Muy grave darse cuenta que maduramos indefectiblemente en edad mientras el ambiente, en lugar de progresar en significación, se fue deteriorando en fundamentos ideológicos, perdidas las buenas costumbres, las tradiciones postergadas, ausentes los escenarios apreciados. Me cumplió evocar la procesión del Viernes Santo de mi antaño Lasallista. Entonces, muy aseado, el terno oscuro, la blanca camisa de cuello y puños almidonados, la corbata bien anudada de luto estricto, los zapatos brillando de crema lustrosa; apresurado llegaba al colegio para asistir a la piadosa marcha fúnebre, con paso espacioso y en silencio estricto, salvo algún rezo ordenado por el preceptor religioso, formaba cuerpo detrás de la Virgen María o del Santo Sepulcro. La urna dorada con luz propia iluminaba el cuerpo yacente de Jesús, el hermoso ser divino y humano que nos legó tanta doctrina de amor.

Extractos de datos>

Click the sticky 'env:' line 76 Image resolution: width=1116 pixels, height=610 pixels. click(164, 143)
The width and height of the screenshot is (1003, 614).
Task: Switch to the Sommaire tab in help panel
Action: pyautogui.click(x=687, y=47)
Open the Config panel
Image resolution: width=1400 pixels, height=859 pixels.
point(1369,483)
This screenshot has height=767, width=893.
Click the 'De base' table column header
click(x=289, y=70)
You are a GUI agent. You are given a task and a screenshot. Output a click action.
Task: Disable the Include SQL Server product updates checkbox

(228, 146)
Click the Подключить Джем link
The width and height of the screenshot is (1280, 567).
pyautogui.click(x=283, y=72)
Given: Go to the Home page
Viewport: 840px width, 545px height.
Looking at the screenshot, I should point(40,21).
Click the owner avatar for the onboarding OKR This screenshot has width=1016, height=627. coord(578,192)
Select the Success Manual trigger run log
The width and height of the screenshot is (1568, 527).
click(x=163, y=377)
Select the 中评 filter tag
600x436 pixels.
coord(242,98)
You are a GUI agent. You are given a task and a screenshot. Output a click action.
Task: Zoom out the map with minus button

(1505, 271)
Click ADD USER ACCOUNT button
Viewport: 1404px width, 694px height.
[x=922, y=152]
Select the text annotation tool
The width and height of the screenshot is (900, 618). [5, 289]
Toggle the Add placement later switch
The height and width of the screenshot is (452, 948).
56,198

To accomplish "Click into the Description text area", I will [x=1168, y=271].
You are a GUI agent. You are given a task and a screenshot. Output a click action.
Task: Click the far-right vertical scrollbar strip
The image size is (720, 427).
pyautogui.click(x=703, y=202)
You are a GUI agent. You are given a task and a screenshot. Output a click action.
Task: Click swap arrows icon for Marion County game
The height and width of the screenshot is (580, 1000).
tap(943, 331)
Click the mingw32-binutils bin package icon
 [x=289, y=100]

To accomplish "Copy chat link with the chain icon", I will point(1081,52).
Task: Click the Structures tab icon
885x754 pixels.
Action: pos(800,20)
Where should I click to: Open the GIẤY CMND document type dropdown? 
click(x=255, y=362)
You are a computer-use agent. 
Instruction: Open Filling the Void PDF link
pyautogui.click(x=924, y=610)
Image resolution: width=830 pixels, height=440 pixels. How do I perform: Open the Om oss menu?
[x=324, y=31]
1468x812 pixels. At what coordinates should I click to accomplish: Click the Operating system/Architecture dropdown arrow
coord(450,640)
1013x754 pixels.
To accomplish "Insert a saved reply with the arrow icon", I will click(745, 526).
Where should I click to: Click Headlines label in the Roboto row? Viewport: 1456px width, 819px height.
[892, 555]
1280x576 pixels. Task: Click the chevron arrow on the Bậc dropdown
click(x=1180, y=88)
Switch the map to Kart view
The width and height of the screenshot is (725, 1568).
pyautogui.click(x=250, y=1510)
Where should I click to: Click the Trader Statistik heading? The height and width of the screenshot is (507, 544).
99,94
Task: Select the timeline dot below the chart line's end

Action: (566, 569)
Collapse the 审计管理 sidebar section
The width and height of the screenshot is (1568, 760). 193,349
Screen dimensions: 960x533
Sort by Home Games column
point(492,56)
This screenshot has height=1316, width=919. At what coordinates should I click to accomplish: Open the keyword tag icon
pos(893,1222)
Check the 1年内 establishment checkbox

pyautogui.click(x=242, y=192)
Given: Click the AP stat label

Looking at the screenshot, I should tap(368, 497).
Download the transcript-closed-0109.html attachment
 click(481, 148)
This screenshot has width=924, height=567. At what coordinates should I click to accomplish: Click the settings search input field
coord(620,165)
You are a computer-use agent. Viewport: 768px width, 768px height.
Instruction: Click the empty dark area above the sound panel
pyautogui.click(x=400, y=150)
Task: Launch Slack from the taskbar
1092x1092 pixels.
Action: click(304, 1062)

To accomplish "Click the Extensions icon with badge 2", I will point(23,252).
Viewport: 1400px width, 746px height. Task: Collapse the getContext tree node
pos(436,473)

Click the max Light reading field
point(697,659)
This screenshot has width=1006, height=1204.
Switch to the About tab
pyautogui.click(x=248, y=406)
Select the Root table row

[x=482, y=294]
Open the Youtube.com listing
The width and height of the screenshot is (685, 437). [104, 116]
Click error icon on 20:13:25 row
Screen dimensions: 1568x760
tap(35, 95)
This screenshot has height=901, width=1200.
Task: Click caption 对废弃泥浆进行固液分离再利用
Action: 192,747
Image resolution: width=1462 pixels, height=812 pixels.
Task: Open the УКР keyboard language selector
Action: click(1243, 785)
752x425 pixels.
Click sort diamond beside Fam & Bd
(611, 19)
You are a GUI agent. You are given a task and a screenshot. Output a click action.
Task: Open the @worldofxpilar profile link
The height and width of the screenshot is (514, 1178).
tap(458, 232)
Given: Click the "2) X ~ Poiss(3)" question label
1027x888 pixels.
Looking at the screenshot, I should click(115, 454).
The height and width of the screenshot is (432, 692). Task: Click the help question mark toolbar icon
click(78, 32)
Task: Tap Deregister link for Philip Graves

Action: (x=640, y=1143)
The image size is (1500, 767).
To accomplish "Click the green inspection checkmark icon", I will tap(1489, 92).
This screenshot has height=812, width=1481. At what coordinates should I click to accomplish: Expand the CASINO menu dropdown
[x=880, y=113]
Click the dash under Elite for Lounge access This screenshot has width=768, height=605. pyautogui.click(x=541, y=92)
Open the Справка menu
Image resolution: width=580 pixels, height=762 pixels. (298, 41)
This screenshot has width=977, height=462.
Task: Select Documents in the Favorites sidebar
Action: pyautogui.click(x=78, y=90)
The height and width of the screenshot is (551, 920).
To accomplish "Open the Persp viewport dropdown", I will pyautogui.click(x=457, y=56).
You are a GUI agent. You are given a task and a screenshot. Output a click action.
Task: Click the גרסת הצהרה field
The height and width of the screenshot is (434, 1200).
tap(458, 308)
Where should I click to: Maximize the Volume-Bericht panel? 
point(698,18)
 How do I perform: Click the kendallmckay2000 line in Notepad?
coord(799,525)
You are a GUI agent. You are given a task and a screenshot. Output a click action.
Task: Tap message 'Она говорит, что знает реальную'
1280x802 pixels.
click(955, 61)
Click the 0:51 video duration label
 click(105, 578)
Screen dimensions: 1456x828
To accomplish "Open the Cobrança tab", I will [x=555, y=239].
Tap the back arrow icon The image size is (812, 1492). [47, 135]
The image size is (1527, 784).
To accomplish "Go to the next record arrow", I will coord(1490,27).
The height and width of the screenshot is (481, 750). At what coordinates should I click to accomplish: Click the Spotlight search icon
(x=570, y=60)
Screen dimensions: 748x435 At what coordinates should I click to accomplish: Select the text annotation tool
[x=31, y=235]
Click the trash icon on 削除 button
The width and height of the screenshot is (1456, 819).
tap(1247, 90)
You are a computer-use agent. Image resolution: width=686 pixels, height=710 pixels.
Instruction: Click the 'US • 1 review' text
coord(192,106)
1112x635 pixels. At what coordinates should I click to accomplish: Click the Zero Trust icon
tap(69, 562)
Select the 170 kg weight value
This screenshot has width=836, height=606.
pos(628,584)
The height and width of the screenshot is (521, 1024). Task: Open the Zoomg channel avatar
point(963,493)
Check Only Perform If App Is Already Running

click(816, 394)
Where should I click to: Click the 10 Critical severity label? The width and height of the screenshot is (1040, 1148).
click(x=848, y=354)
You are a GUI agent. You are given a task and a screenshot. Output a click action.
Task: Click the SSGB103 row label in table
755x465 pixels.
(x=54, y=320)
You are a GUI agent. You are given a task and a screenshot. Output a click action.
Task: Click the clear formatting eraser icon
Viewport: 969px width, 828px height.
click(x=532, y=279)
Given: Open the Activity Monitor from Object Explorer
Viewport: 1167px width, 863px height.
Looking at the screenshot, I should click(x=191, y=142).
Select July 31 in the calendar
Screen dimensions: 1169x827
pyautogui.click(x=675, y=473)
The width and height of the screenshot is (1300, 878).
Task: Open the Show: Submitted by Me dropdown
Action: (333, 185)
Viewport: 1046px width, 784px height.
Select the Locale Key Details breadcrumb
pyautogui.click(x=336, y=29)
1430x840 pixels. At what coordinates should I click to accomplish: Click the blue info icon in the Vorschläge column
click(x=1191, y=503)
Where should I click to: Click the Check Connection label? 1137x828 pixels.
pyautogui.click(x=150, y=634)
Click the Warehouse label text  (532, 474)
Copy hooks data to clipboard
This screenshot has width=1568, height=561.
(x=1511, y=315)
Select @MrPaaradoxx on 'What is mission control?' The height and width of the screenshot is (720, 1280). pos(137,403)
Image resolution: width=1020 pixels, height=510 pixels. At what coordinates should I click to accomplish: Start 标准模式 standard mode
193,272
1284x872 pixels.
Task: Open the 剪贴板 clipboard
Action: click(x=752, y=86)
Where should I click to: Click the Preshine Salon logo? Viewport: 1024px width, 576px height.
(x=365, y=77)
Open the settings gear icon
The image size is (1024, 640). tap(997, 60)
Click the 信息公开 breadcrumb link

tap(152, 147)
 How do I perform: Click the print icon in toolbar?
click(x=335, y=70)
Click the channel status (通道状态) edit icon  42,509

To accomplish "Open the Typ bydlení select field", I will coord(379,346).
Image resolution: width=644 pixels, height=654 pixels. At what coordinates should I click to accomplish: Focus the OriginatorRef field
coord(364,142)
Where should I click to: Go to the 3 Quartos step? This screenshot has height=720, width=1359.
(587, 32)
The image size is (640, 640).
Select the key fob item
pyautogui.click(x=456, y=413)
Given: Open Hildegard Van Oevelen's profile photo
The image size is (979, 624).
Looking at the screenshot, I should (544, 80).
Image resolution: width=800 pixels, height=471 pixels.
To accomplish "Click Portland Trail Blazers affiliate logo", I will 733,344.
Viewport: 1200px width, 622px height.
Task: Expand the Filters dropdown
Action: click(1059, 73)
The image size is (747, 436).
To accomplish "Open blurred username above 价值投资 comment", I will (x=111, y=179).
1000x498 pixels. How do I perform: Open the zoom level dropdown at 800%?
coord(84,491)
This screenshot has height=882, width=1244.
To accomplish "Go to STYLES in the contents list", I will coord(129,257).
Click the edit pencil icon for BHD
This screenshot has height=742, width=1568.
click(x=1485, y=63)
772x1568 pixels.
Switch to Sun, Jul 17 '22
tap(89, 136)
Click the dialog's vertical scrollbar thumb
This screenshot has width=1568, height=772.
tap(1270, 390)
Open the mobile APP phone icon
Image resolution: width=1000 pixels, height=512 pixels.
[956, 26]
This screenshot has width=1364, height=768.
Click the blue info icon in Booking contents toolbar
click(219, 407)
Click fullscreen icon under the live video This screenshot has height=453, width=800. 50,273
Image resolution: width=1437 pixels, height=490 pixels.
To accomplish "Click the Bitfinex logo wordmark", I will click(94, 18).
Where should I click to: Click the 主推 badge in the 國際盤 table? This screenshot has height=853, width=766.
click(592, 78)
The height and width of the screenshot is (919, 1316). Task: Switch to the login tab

Enunciado>
Enumera todas las prendas de vestir que el texto sobre la procesión del Viernes Santo menciona como parte del atuendo para asistir a ella. Incluye la descripción que acompaña a cada una.

Resultado del ejercicio>
- el terno oscuro
- la blanca camisa de cuello y puños almidonados
- la corbata bien anudada de luto estricto
- los zapatos brillando de crema lustrosa